Mercado crê mais no Brasil do que nos EUA, diz El-Erian

Os problemas que os mercados financeiros vêm sofrendo não são sinais aleatórios, mas indicações de um mar de mudanças que os investidores devem prestar atenção. A avaliação é de Mohamed El-Erian, co-executivo-chefe de investimentos da Pimco, uma das maiores gestoras de fundos do mundo.

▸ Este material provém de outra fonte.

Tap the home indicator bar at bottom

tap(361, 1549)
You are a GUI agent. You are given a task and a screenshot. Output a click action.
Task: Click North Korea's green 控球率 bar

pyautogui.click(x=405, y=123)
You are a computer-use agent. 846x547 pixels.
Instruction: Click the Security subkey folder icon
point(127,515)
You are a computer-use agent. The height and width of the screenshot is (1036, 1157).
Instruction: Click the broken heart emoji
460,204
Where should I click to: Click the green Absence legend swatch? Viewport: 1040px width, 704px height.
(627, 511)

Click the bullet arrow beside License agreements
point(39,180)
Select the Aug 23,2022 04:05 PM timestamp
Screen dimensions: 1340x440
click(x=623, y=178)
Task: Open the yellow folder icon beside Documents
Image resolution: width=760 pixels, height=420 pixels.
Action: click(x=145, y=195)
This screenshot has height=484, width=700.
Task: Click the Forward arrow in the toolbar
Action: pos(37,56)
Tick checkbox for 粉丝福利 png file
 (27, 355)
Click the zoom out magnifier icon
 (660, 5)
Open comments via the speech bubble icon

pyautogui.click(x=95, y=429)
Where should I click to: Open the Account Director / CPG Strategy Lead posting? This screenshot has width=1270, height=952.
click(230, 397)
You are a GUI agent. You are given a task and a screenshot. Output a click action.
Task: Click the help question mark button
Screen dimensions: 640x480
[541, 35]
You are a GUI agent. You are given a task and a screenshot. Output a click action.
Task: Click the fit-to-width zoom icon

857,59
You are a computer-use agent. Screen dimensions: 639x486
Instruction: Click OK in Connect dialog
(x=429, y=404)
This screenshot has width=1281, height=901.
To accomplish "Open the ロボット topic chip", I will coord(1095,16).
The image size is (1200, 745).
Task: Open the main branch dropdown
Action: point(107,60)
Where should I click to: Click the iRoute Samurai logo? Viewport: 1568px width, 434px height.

Segundo El-Erian, o mercado de amanhã reflete uma mudança global com a riqueza sendo redistribuída dos Estados Unidos para o restante do mundo. "O mundo deixou de ter os EUA como principal motor de crescimento para ter muitos pequenos motores que ainda estão amadurecendo, chamados de mercados emergentes."A mudança está levando os mercados a acreditar que o Brasil e o México representam investimentos mais seguros que companhias dos EUA, como Goldman Sachs e Citigroup, afirmou. "Parte do novo mundo para os investidores americanos é mais exposição internacional", disse o executivo.Os investidores estão ganhando com essa exposição tanto por meios diretos quanto indiretos, acrescentou. "Os investidores também têm de considerar diversificar a proteção contra a inflação nesses dias, até mesmo mais do que eles precisavam em anos anteriores." Navegando nesse ambiente de mudança, os investidores precisam ter total clareza sobre o que vão fazer e o montante de risco na carteira que podem tolerar, disse. "Estamos em uma jornada acidentada para um novo destino e esses solavancos são como uma bolsa de baixa pressão, difíceis de se prever", disse. Ele também defendeu uma "paranóia construtiva" do investidor, que deve levar em consideração em seu cenário tudo o que pode dar errado.